When I was in London last June, I ate a gorgeous little cupcake at Primrose Bakery. At the time I was talking to my mom on the phone, chatting about the bakery’s adorable decor. As I hung up to properly enjoy my cupcake, I realized that I wasn’t eating this cupcake alone. My sparkly vanilla cupcake wasn’t something that I would have chosen without my mother. I knew that I was eating this cupcake because she loved vanilla. Each bite tasted of the vanilla cupcakes we’d shared from Cupcake Cafe when I was growing up and from Crumbs and Georgetown cupcake more recently.
The food I eat, the choices I make, the way I experience it and the way it tastes is based on more than just a fleeting desire. It’s based on the people I love and the places I’ve gone. When I first walked into an Italian bar my expectations didn’t appear from thin air, they came from what friends said and previous Italian bar experiences I shared with them. The manner in which I enjoy coffee can’t be divorced from sharing a cortado with my father. When I drink coffee I am always introducing my dad to Abraco or sitting in Sweet Leaf.
Sometimes this is for the best. Sometimes when I feel completely overwhelmed about being abroad it’s a relief to be able to enjoy a moment in which I can feel my parents, friends and culture with me. There are other times, however, when it’s a burden. When these choices sneak up on me it’s a delight, when they’re planned, they go awry. As much as I might try to make it myself, nothing will truly equal Indian take out. It can be good, it can be better, it can be worse, but it will never be spooned out of a plastic container on the table that my parents have had for twenty plus years.

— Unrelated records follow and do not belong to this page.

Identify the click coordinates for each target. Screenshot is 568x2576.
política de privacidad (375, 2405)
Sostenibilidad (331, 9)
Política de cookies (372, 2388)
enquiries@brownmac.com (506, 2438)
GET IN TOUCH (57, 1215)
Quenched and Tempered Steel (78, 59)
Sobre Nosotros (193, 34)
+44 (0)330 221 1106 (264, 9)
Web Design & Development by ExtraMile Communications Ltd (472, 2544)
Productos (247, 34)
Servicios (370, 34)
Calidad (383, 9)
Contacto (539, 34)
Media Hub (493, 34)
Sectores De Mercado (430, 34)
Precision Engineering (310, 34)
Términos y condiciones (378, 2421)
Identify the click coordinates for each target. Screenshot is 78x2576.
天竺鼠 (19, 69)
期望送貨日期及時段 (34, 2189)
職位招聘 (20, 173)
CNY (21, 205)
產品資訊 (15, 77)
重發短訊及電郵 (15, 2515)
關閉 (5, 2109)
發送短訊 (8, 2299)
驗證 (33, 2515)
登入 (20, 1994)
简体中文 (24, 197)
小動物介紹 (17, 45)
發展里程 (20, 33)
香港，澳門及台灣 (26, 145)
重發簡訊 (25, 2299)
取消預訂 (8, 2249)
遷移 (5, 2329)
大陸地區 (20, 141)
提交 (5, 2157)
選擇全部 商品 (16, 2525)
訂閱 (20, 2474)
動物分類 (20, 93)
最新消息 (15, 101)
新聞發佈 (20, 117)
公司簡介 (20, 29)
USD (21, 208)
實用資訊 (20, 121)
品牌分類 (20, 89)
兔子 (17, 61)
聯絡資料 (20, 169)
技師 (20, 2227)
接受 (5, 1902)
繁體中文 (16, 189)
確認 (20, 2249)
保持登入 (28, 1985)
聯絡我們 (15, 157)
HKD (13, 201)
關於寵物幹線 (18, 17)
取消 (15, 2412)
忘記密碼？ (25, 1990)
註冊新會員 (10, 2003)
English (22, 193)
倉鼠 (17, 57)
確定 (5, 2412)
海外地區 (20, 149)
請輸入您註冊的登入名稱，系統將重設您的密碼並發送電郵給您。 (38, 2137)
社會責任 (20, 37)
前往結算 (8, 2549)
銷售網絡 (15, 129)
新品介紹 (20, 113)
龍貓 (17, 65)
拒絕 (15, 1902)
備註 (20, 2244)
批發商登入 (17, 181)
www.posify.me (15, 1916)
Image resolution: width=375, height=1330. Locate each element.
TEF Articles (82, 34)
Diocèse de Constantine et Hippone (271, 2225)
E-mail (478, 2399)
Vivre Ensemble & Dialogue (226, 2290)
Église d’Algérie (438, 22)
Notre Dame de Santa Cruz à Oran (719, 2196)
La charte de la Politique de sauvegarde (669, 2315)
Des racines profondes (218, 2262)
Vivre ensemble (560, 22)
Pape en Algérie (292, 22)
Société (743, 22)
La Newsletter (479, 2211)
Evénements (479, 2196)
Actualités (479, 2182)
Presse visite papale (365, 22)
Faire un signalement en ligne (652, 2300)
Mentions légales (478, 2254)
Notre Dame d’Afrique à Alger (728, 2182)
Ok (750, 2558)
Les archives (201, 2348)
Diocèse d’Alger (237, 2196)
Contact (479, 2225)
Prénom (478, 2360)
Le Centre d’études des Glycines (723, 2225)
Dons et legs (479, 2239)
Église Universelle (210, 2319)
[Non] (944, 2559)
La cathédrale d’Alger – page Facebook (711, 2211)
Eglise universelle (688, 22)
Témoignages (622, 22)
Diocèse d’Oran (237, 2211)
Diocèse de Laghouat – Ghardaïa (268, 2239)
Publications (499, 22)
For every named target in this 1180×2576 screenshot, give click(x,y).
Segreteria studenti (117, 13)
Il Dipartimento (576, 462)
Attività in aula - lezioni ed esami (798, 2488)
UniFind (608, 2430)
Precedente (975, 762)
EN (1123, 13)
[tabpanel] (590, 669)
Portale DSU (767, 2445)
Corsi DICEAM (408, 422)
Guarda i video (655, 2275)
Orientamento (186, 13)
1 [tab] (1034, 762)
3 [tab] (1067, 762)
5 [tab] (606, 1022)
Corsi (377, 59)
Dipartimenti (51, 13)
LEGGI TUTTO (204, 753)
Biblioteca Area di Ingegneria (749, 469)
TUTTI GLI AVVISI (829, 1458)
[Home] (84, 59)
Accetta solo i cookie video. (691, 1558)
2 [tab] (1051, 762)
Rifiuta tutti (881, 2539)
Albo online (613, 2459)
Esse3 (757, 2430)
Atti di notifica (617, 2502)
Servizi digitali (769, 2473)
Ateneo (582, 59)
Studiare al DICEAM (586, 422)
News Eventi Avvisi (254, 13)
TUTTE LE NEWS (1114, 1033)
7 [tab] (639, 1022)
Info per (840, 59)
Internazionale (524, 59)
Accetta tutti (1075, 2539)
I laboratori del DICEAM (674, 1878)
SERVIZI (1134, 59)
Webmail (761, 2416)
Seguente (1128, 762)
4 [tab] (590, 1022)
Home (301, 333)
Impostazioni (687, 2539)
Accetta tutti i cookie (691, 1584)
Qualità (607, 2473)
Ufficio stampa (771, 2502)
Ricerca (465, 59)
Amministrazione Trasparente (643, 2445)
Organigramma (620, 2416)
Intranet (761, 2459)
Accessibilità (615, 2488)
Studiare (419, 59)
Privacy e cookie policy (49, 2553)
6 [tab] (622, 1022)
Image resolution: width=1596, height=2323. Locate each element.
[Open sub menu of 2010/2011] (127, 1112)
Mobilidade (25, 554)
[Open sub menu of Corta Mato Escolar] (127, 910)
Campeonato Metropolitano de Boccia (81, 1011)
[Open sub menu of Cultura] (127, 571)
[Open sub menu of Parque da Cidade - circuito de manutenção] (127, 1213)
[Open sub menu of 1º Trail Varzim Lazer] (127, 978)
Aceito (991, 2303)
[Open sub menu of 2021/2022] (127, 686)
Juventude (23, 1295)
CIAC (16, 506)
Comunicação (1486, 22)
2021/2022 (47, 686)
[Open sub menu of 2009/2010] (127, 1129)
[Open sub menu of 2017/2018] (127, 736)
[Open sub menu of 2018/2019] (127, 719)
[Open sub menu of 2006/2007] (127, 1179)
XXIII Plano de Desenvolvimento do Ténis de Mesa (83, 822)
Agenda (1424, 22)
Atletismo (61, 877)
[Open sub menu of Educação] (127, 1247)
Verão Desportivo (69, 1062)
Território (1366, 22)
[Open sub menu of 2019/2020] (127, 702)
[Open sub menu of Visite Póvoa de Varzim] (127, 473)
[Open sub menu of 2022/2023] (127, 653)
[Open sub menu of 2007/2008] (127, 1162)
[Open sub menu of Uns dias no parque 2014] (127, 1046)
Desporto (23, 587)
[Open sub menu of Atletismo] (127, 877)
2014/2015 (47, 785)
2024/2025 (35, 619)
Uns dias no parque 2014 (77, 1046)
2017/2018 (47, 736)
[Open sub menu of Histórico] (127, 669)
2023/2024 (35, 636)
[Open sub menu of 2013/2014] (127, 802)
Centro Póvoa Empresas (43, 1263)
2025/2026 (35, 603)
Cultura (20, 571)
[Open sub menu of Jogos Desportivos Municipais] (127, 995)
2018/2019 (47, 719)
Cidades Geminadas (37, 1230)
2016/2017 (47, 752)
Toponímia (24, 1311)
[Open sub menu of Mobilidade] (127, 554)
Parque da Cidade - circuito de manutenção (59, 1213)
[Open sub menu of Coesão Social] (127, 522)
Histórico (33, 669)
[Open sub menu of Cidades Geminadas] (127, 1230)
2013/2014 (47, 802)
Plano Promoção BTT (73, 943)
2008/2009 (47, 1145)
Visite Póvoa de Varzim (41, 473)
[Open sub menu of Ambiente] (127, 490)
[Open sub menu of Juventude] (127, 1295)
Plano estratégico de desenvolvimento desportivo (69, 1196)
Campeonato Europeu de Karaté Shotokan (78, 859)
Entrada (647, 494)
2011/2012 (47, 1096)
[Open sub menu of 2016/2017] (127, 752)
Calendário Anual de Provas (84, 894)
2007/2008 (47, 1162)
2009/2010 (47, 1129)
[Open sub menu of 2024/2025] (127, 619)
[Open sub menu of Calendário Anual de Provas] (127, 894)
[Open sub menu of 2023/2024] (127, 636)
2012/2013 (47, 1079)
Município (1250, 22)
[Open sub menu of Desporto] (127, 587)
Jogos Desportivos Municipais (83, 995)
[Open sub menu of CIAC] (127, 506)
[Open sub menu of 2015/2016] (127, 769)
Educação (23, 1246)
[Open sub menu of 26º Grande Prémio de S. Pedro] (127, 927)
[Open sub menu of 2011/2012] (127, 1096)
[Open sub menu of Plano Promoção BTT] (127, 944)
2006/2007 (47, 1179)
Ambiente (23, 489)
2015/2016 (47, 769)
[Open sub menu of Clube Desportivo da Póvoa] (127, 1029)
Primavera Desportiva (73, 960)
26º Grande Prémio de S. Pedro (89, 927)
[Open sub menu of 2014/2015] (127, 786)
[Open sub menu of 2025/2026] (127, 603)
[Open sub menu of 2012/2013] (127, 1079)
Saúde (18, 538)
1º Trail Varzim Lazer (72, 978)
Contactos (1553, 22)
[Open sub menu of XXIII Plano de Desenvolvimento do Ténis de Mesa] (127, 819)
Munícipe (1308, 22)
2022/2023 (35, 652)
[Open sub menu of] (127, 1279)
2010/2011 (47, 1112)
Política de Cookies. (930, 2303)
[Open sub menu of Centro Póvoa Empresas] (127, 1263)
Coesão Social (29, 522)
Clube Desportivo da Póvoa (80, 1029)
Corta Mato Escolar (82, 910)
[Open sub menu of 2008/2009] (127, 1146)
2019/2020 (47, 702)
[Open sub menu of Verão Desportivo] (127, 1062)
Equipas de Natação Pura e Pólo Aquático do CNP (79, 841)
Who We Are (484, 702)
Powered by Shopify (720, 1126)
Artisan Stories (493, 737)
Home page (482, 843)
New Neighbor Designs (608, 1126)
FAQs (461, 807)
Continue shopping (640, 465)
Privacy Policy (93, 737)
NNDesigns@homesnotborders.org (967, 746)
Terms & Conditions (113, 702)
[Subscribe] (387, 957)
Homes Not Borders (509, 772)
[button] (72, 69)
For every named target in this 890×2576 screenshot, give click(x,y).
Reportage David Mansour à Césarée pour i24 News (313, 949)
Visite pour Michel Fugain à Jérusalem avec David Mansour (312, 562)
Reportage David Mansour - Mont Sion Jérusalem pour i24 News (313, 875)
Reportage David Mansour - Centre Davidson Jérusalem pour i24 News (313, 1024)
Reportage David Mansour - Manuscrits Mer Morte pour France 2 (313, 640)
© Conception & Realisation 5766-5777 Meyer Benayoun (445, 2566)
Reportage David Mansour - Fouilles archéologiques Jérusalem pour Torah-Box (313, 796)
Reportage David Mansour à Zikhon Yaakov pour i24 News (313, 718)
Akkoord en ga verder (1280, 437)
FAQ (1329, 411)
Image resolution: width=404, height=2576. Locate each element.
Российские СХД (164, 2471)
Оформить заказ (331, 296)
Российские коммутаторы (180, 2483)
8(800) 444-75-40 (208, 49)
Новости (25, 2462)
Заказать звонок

As I write more about food and coffee, these thoughts about meals, culture and love increasingly float around my mind. Food isn’t just a taste, but a moment and an experience. When I ate that nutella crepe in Bristol it wasn’t only because I wanted a nutella crepe, it was because the atmosphere of the day moved me towards it. Eating that eggy pancake reminded me of the time my friends and I tried to make crepes ourselves. We may not have been successful, but at least we had nutella to balance out our disappointment. Nutella will always, always, remind me of one of my closest friends from my trip to Italy in 2009. We bought little glass jars of nutella together, tried nutella tarts, nutella gelato. It was our thing and, in some ways, it connects us still.
So when I eat my greek yogurt today, I’m not just choosing to eat greek yogurt. I’m choosing to eat a food that I first fell in love with in England when I was sick of the muller corner yogurts they offered in halls. No matter what happens, I can never eat alone. I’ve met too many people and shared too many joyous experiences with them to ever not have them by my side.
And with that, I’m going to try to make a quintessentially American fall dessert in Italy. Any suggestions?
What is one food that specifically reminds you of home?